Opinion
No. 352151
01-21-2021
In re ALNAZAL/ALWAHAMI, Minors.
If this opinion indicates that it is "FOR PUBLICATION," it is subject to revision until final publication in the Michigan Appeals Reports. UNPUBLISHED Wayne Circuit Court Family Division
LC No. 15-520656-NA Before: JANSEN, P.J., and SERVITTO and RIORDAN, JJ. PER CURIAM.
Respondent appeals by right the trial court's order terminating her parental rights to three of her minor children pursuant to MCL 712A.19b(3)(c)(i) (conditions that led to the adjudication continue to exist), (g) (proper care and custody), and (j) (risk of harm). We affirm.
I. FACTS & PROCEDURAL HISTORY
Respondent gave birth to her first child, SA, a girl, in March 2012, when she was seventeen years old. During her pregnancy, her family sent her to Iraq to be married to SA's father. She returned home to give birth in America. She and SA moved in with respondent's mother, but soon thereafter, respondent's mother forced respondent to leave the home. Respondent and her husband, who did not want SA, divorced. Aside from $500 that respondent's husband sent her just after SA was born, he provided no financial assistance for respondent or SA. Because respondent had no means to care for SA on her own, she left SA with her mother and her mother and other family members prohibited her from visiting SA.
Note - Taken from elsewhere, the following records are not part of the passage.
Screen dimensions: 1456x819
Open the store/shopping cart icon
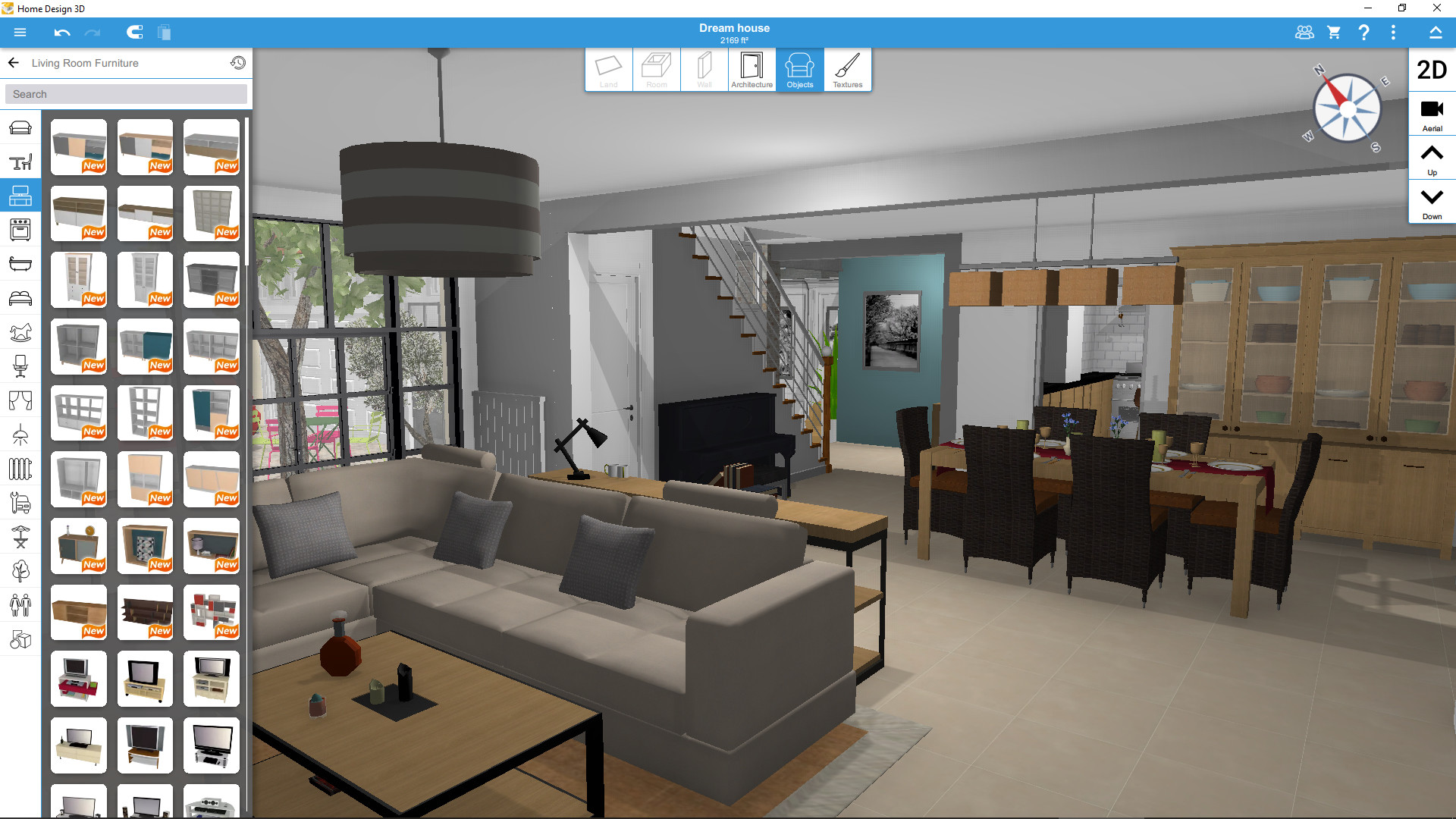[x=1333, y=32]
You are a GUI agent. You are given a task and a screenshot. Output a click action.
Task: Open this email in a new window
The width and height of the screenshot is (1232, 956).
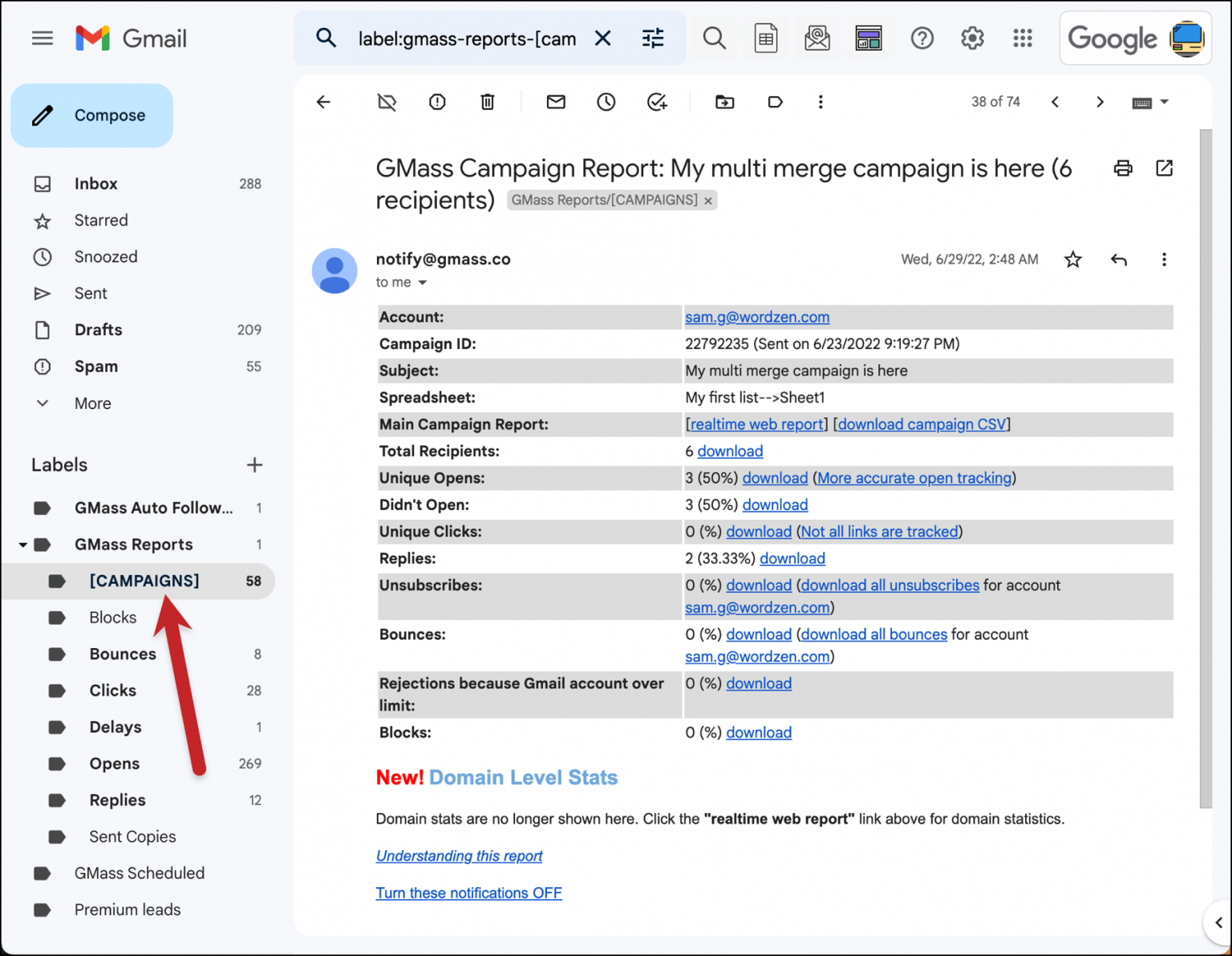click(1164, 168)
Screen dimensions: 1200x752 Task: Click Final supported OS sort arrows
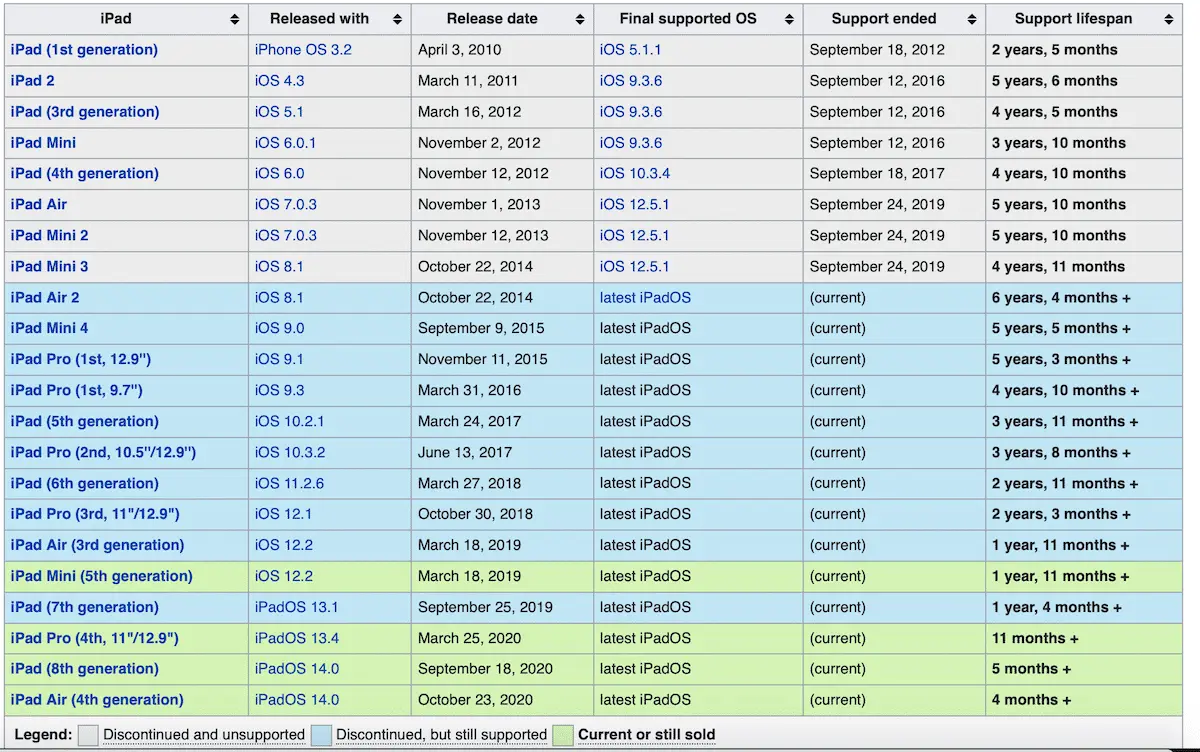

Respondent gave birth to her second child, MA, in July 2013. Thereafter, she married for a second time in 2014, and during the pendency of this action gave birth to her third child, RW, in 2015. RW is with his father, respondent's second husband, from whom respondent is separated, and who is not subject to this appeal.
In September 2015, MA was removed from respondent's care after he suffered unexplained bruises and fractures in his arm and hand. Also, MA was underweight, a condition for which respondent failed to pursue appropriate treatment. MA was placed in foster care. Thereafter, SA was removed from the care of the maternal grandmother, who could not qualify as a foster parent because of previous Child Protective Services (CPS) investigations, and SA was placed in foster care. Initially, respondent was required to take parenting classes, undergo a psychological evaluation and a Clinic for Child Study (CCS) evaluation, engage in individual counseling and domestic violence counseling, and participate in supervised visitation with both children. Further, she was to acquire suitable housing and a legal income. Eventually, a parent partner was ordered to assist her.
For the first two years, respondent's participation in services was inconsistent. She had to repeat parenting classes, was terminated from her individual therapy, failed to obtain stable housing and income, and she was sporadic with her visitation. Her parenting skills had not improved and she had difficulty bonding with the children. The court ordered the permanency plan changed to concurrent reunification and adoption.
By the time of the December 2017 review hearing, respondent began showing some benefit from services. She had obtained safe and suitable housing, her parenting skills had improved, she was employed, and the children were bonding with her. As of the March 2018 hearing, the situation continued to improve but there was still a problem with sufficient income.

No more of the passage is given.